## START Data in this exercise
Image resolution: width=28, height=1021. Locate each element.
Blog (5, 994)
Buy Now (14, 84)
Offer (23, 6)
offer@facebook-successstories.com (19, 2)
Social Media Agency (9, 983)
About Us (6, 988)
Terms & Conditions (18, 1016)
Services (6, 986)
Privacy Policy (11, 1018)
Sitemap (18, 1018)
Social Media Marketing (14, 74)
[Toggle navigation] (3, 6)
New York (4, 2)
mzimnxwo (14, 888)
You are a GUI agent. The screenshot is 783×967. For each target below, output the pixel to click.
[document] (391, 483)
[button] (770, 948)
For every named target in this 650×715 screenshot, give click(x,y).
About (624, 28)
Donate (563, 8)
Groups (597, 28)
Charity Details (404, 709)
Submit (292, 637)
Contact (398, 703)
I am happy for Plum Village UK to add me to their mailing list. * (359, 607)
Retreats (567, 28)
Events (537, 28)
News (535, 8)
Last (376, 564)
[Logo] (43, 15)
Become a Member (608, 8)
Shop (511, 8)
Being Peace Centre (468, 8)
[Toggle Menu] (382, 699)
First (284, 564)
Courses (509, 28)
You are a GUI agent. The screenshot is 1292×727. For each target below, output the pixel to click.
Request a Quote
## END Data in this exercise
## START Data in this exercise
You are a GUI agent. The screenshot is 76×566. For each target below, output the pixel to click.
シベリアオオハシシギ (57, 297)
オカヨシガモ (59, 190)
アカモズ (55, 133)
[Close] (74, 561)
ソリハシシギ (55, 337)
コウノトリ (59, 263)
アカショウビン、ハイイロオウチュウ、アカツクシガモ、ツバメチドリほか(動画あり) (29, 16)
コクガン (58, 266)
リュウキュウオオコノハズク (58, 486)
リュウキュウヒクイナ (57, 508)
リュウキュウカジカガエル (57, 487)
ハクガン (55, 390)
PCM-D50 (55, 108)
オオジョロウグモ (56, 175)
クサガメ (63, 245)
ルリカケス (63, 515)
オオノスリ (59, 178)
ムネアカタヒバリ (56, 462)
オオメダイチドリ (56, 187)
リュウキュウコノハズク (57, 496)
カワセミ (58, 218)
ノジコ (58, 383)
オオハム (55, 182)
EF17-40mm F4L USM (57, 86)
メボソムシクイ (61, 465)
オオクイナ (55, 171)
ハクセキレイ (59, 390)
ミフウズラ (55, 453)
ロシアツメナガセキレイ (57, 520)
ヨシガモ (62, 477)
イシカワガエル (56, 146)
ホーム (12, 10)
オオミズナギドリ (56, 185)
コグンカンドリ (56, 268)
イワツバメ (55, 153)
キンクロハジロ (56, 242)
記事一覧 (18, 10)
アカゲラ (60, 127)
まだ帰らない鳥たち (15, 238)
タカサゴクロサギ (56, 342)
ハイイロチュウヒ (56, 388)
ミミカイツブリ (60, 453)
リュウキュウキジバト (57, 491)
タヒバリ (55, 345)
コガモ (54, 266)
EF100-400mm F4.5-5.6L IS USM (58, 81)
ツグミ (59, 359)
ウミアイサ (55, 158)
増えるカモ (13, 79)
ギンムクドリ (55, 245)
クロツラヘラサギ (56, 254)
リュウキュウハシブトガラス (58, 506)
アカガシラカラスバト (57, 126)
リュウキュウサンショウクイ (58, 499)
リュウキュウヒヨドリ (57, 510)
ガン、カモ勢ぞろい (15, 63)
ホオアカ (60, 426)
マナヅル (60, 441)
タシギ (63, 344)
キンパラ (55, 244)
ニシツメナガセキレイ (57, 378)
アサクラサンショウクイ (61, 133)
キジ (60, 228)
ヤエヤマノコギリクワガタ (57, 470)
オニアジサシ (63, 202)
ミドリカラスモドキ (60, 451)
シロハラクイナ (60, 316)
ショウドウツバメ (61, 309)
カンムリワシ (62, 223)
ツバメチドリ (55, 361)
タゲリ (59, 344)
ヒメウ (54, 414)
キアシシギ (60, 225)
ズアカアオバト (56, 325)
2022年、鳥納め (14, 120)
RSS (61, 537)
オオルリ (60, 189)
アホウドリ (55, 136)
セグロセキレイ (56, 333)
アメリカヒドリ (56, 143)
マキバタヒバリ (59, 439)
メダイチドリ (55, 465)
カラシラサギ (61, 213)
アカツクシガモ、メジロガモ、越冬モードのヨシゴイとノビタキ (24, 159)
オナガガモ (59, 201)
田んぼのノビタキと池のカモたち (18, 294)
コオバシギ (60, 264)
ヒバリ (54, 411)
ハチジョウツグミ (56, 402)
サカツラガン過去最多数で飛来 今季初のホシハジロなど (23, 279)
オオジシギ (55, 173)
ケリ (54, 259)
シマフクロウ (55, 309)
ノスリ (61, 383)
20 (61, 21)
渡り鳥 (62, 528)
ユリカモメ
## END Data in this exercise
▶ What is needed:
Extract from the data above every line that contains the string "output", treating uppercase and lowercase letters as distinct.

▶ Written reply:
You are a GUI agent. The screenshot is 783×967. For each target below, output the pixel to click.
You are a GUI agent. The screenshot is 1292×727. For each target below, output the pixel to click.
You are a GUI agent. The screenshot is 76×566. For each target below, output the pixel to click.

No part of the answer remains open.